Record excerpts:
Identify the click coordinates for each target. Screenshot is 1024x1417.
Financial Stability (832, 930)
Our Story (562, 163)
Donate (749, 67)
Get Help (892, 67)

What you are asked to do: Rewrite the material above, replacing "Donate" with "Give Now" and leaving everything else unchanged.

Full solution:
Identify the click coordinates for each target. Screenshot is 1024x1417.
Financial Stability (832, 930)
Our Story (562, 163)
Give Now (749, 67)
Get Help (892, 67)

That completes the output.